┌─ Dataset extract

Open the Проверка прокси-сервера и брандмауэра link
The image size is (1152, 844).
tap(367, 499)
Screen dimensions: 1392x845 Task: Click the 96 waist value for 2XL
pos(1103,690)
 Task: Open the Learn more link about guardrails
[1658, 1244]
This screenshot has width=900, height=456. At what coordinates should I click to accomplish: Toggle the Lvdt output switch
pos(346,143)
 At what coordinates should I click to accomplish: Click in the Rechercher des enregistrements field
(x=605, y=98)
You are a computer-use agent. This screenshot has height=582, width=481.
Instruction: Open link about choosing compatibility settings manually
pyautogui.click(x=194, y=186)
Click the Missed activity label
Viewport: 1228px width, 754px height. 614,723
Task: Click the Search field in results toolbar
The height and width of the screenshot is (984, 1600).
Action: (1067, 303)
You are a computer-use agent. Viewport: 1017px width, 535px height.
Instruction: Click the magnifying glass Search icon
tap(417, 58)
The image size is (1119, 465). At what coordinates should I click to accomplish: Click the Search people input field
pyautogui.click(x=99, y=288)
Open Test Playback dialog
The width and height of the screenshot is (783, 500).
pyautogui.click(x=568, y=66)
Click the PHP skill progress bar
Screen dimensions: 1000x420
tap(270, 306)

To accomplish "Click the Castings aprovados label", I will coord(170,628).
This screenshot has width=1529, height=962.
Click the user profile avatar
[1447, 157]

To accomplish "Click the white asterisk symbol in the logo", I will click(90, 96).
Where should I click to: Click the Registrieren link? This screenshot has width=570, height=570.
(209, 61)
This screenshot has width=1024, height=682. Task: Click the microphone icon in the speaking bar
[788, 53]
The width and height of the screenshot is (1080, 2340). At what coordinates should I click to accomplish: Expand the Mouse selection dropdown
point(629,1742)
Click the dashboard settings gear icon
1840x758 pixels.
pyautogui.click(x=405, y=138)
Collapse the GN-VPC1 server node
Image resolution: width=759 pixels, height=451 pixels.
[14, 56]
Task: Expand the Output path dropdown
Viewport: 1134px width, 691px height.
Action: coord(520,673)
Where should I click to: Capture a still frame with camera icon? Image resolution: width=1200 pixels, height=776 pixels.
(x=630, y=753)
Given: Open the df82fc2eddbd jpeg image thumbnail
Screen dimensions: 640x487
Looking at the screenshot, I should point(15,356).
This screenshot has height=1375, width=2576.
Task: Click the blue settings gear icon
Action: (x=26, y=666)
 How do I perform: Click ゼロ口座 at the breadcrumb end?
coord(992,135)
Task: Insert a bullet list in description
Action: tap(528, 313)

└─

◆ How to complete this task: Of all the lines in the data above, show only those that hold the word "will".

◆ Result of this task:
To accomplish "Click the Castings aprovados label", I will coord(170,628).
To accomplish "Click the white asterisk symbol in the logo", I will click(90, 96).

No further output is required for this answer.